In all honesty, as of The Lost Fleet: Beyond the Frontier: Dreadnought, I’d begun to feel that Campbell was getting a little stale in his characters and situations. Black Jack Geary jumping his fleet into ever-increasing amounts of peril (and then pulling off success against all odds) had become just a touch predictable: it’s good to see Campbell changing the pace a little, and providing characters whose concerns include building local political stability as well as kicking space battle ass makes for an all-around more interesting book.
Don’t worry, though. There’s still plenty of space battle action here, with now-President (“President? ...What does that mean?” “Whatever I want it to.”) Gwen Iceni conducting operations in Midway system and leading her tiny fleet in a raid on the system next door. There’s also fighting with ground troops, for now-General Artur Drakon is a man who likes to lead from the front. Crunchy explosive entertainment! But the most interesting angle of Tarnished Knight is the will-he won’t-she dance of mutual mistrust: both Iceni and Drakon are only reluctant partners, each convinced by culture and conditioning that the other is probably out to get them, but circumstances keep forcing them to rely on each other. Despite the even deeper distrust—and manoeuvring, for everyone seems to have an agenda—of their staffs, they develop a working relationship. And maybe, just maybe, Midway can manage to achieve a less repressive future than its Syndicate past.
There are only a couple of things that distracted—and detracted—from my enjoyment of the most excellent space opera action.
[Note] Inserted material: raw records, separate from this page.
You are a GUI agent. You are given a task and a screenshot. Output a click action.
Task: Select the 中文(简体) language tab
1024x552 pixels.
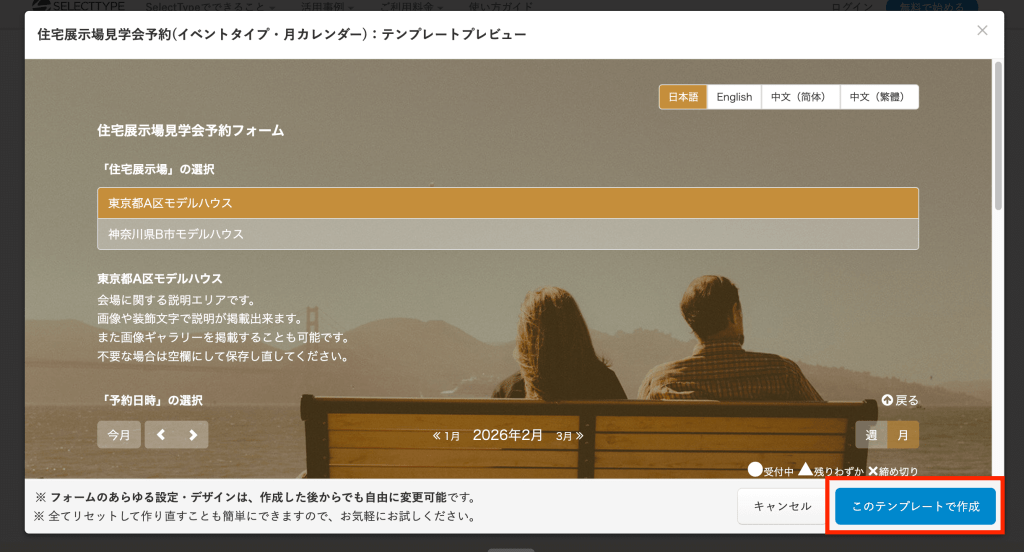click(x=799, y=97)
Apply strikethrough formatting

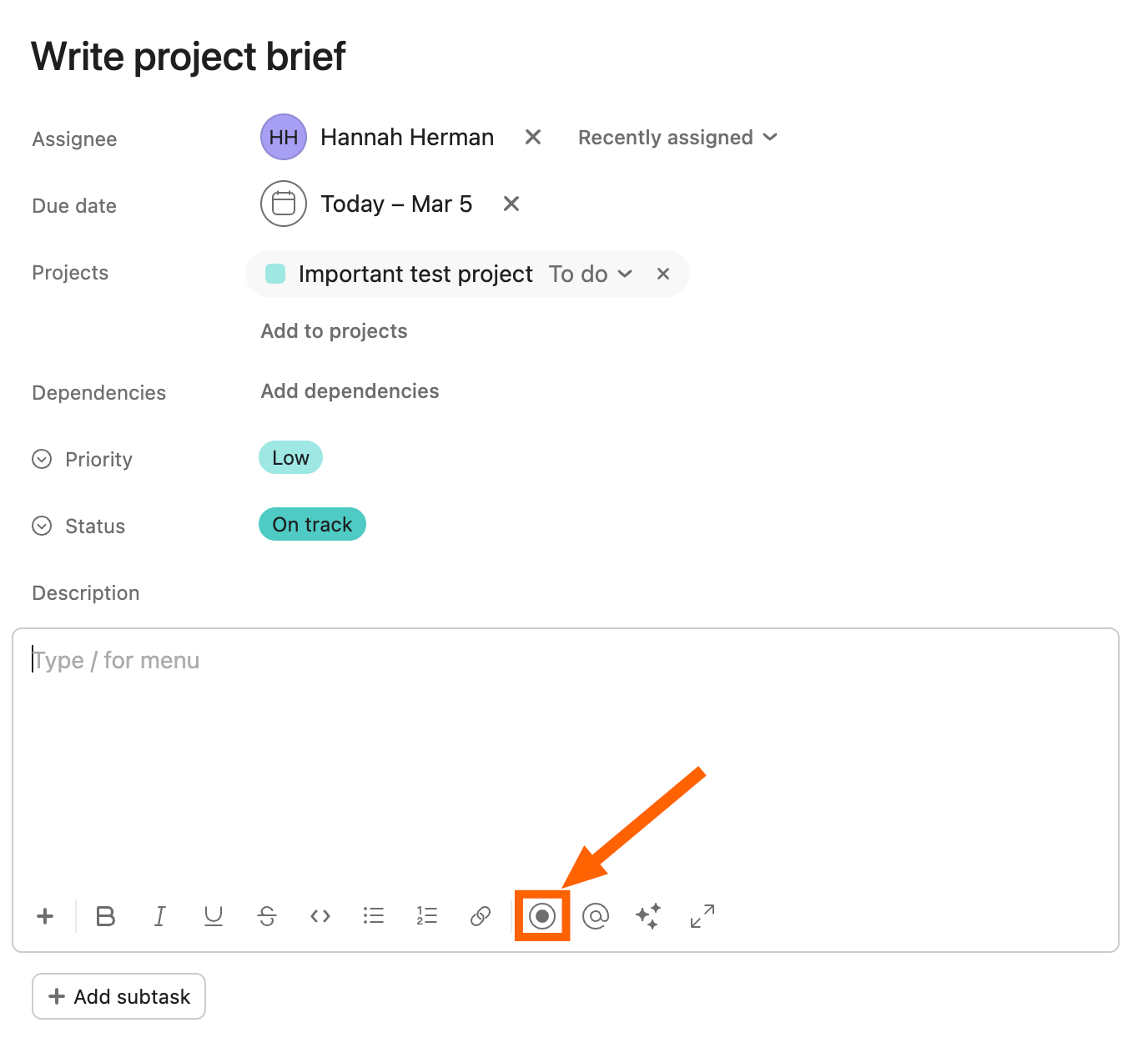[x=267, y=916]
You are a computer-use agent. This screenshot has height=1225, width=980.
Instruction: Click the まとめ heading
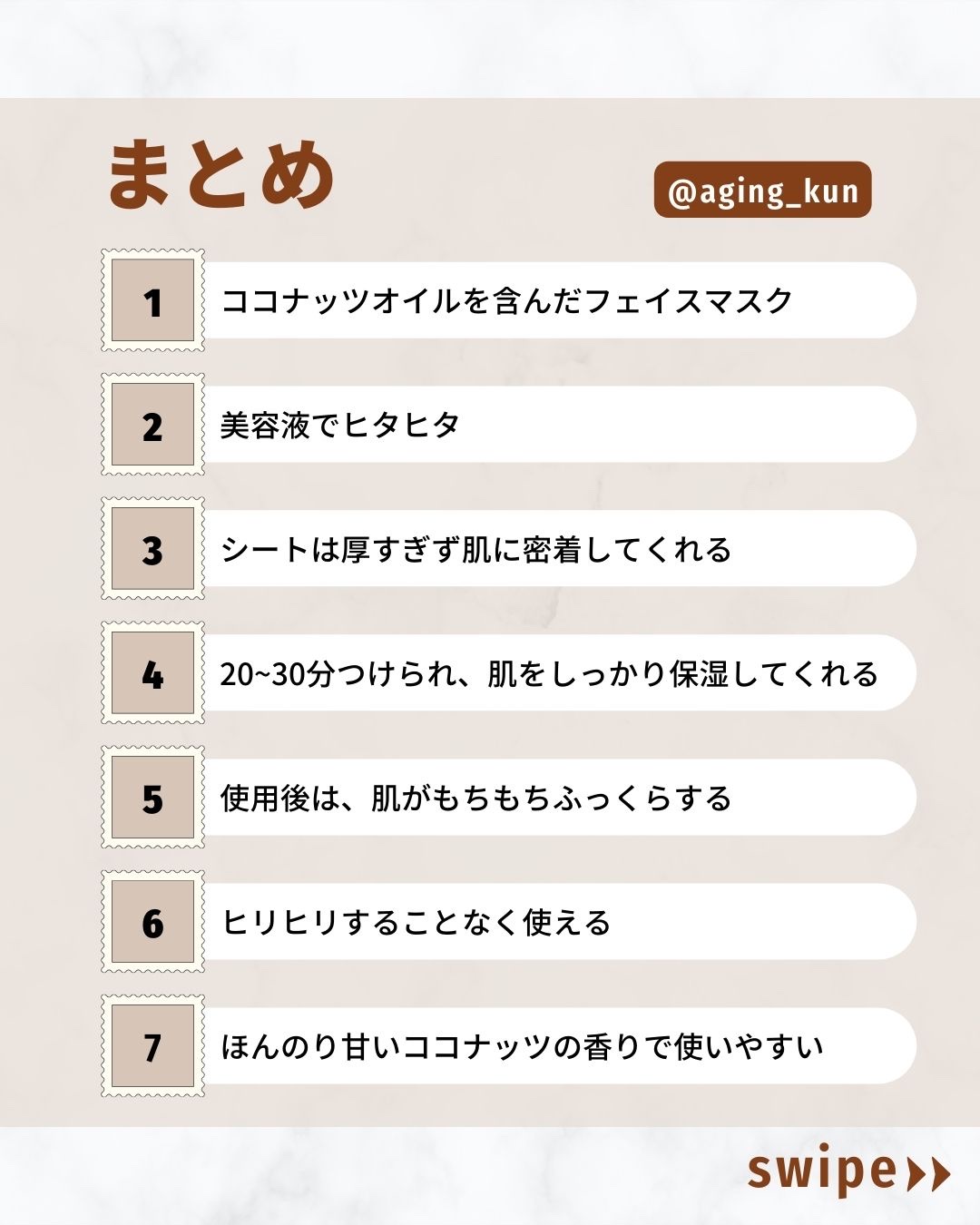tap(221, 175)
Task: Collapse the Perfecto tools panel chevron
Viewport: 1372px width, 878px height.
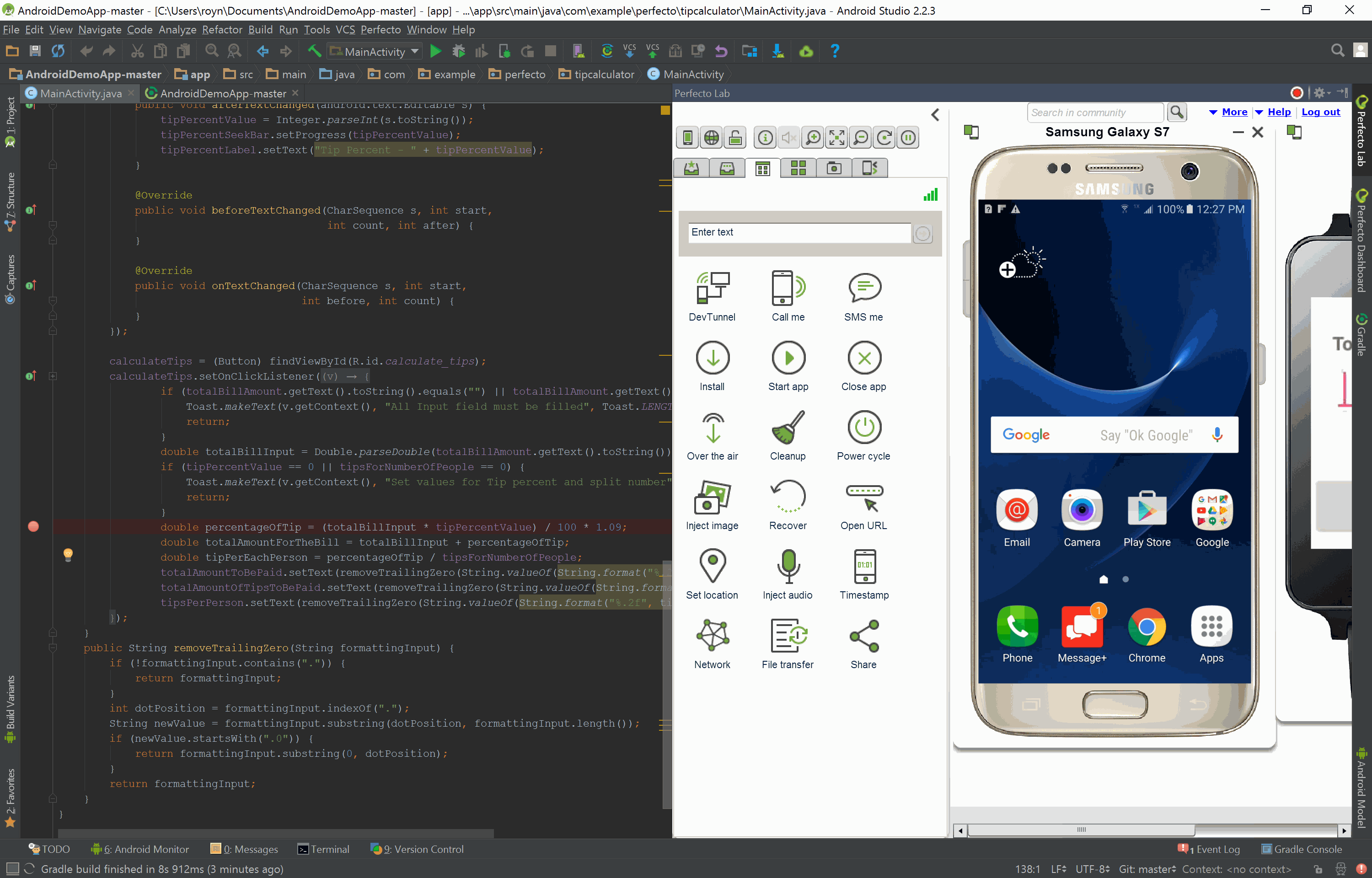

The first is something Campbell is forever doing in his novels, and which annoys the hell out of me. Two women, otherwise interesting – but the majority of their interaction with each other is competitive cattiness rooted in a) mistrust and b) (presumed shared) sexual attraction to the same man. When we talk about writing solid female characters? This is a serious flaw.
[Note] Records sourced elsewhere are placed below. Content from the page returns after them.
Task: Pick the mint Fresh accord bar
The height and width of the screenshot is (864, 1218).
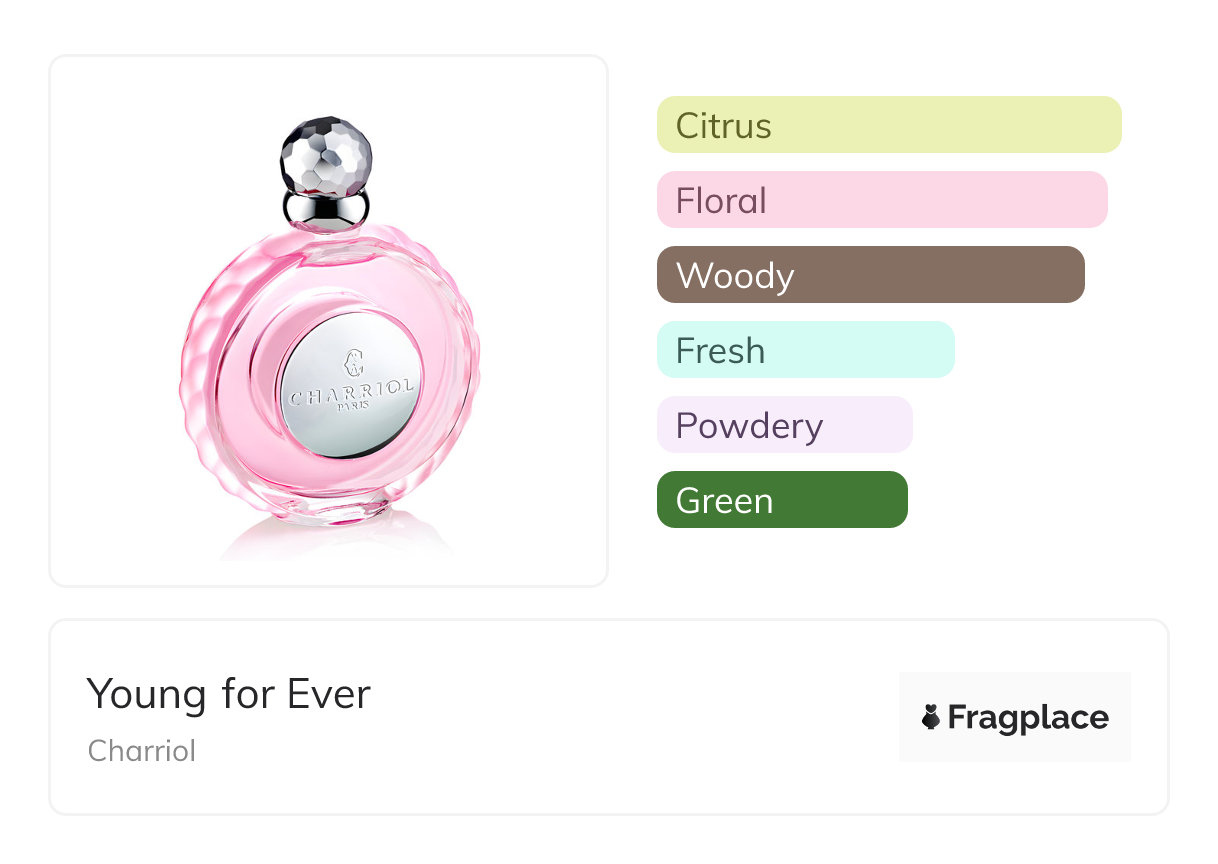Action: pos(805,350)

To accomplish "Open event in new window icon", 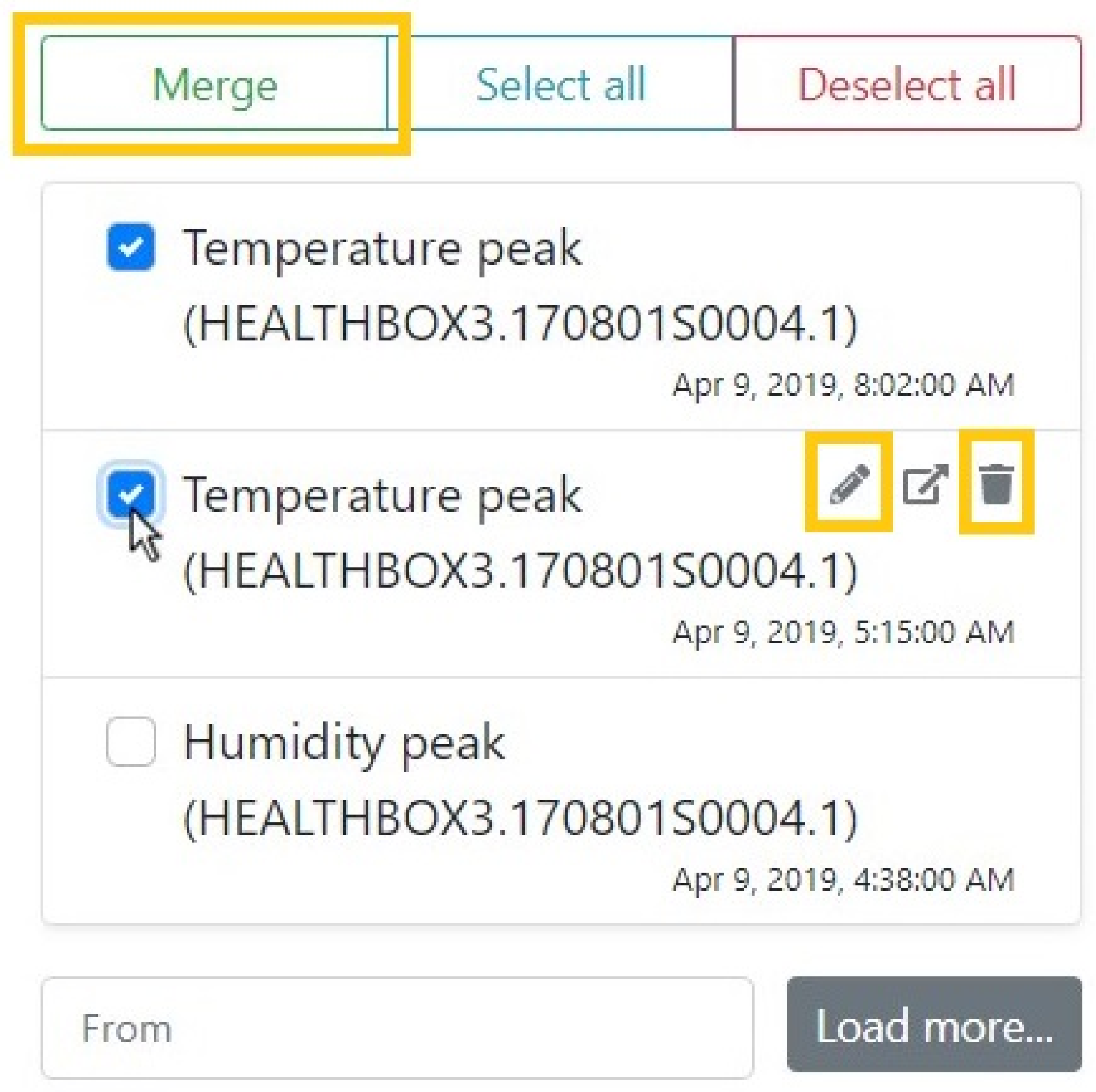I will pyautogui.click(x=924, y=484).
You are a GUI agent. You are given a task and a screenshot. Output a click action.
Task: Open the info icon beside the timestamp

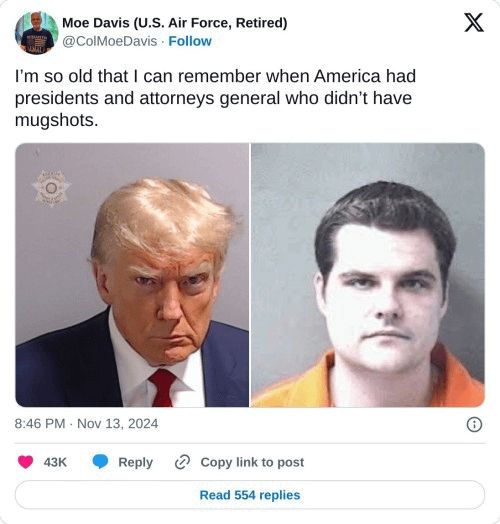point(474,424)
The other distracting thing is that I find the Syndicate Worlds’ modus operandi vis-à-vis their own personnel a little on the unbelievable side. That perform-well-and-stay-on-your-superiors’-good-side-or-be-shot is a thing, yes. That it’s a thing that’s sustainable on the order of a hundred years? That strikes me as a reach, because organisations engaged in mortal combat tend to need top-down as well as bottom-up loyalty, or they have a nasty habit of splintering or of seeing competent factions going over to the enemy.
It’s a distraction, not a major point. The other distracting thing – well, Tarnished Knight does what a whole hell of a lot of space opera does, and fails basic diversity. By which I mean it’s working from US-centric paradigms: space doesn’t seem to be legion, containing multitudes of different ways of doing things.* Unless we count the aliens. (Should we count the aliens? I am unconvinced on this point.)
*In fact, Campbell’s whole Lost Fleet set up looks rather a lot like a clash of the Cold War superpowers in space, under different names.
Anyone who’s read The Lost Fleet: Beyond the Frontier: Invincible will have some clue as to how the cliffhanger at the end of Tarnished Knight may be resolved. But not how the characters get there, or where they go next. And that, I must confess? That I’m very much looking forward to finding out.
The Lost Stars: Tarnished Knight may work reasonably well for new readers of Campbell’s work: I think it probably works independently of The Lost Fleet. But it ties in well to that continuity too, and is very similar in tone. If you like The Lost Fleet, this is definitely for you.
If you like your space opera fast-paced, not terribly deep, and full of BOOM... Yeah, you should probably give this one a shot.